# T Distribution Graph Generator

Instructions: Make a t-distribution graph using the form below. Please type the number of degrees of freedom associated to the t-distribution, and provide details about the event you want to graph:

Number of Degrees of Freedom ($$df$$)
Two-Tailed:
≤ X ≤
Left-Tailed:
X ≤
Right-Tailed:
X ≥

The t-distribution is a type of continuous probability distribution that takes random values on the whole real line. The main properties of the t-distribution are:

• It is continuous (and as a consequence, the probability of getting any single, specific outcome is zero)
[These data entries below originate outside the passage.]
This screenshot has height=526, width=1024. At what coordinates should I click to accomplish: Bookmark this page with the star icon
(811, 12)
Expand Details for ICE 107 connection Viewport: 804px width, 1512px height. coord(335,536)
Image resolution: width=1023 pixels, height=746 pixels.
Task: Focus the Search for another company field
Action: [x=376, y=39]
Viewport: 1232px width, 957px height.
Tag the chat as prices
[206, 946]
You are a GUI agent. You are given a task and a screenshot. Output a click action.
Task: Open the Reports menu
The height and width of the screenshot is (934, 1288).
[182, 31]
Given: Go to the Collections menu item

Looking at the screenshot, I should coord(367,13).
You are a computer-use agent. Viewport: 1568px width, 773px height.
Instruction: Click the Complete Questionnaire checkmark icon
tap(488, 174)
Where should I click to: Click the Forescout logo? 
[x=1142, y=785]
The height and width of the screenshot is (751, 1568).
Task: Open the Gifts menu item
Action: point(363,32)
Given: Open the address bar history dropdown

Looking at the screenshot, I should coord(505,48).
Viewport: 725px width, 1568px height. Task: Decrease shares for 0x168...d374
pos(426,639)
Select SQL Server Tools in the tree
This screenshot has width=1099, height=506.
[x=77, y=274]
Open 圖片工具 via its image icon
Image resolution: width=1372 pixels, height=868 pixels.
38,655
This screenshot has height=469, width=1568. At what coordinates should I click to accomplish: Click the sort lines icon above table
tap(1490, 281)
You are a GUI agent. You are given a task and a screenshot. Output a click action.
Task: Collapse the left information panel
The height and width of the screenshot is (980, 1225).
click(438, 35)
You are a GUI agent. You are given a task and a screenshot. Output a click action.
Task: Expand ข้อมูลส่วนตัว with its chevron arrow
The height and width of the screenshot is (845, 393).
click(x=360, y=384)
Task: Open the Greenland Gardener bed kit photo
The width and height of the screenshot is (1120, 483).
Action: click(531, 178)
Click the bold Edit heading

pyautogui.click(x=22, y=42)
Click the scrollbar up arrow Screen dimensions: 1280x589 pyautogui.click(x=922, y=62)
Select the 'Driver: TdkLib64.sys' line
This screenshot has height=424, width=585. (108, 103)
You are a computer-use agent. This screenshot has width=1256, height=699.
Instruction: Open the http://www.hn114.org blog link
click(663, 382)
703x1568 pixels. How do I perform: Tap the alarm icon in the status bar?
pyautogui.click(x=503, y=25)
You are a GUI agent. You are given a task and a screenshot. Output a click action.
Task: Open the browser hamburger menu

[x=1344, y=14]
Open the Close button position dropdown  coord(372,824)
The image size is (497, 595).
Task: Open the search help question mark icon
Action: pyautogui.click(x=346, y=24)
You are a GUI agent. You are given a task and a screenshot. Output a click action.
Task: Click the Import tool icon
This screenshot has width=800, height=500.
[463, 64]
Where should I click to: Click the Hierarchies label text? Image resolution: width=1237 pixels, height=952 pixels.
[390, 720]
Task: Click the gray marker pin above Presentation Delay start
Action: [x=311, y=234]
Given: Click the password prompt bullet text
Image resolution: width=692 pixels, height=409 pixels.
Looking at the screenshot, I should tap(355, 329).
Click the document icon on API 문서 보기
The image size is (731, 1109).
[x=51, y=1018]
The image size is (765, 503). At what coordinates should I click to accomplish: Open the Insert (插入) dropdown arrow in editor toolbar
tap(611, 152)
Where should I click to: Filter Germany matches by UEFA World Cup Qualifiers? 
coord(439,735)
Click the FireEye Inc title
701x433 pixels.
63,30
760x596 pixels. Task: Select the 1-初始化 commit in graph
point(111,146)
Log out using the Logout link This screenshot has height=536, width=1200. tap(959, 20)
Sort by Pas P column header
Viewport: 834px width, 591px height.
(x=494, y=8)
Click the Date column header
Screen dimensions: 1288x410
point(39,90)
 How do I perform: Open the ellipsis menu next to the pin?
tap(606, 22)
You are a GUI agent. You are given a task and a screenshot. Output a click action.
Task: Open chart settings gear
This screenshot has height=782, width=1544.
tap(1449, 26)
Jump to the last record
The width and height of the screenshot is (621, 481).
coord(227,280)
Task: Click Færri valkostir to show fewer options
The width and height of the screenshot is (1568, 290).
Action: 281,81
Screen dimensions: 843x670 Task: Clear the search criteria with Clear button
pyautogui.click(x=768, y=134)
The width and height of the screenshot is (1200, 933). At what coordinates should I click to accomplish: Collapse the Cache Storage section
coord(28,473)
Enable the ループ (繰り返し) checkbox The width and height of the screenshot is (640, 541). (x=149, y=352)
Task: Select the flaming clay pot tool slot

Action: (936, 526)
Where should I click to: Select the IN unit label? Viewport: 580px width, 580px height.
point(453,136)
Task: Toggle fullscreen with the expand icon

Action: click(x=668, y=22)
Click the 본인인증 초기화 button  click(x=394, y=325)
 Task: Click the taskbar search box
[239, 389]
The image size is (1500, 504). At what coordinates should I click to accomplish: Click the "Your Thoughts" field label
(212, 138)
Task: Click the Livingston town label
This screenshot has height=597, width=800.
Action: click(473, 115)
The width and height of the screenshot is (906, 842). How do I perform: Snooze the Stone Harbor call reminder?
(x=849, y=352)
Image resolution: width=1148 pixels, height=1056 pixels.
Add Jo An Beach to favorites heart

• It is "bell shaped", in the same way the normal curves are bell-shaped

• It is determined by one parameter: the number of degrees of freedom (df). For one sample, the number of degrees of freedom is df = n - 1, where n is the sample size

• It is symmetric with respect to 0

• The t-distribution "converges" to the standard normal distribution as the number of degrees of freedom (df) converges to infinity (+∞)

In order to compute probabilities associated to the t-distribution we can either use specialized software such as Excel, etc, or we can use t-distribution tables (normally available at college statistics textbooks. The use of the t-distribution arises when performing hypothesis testing (for the case when the population standard deviation is not known).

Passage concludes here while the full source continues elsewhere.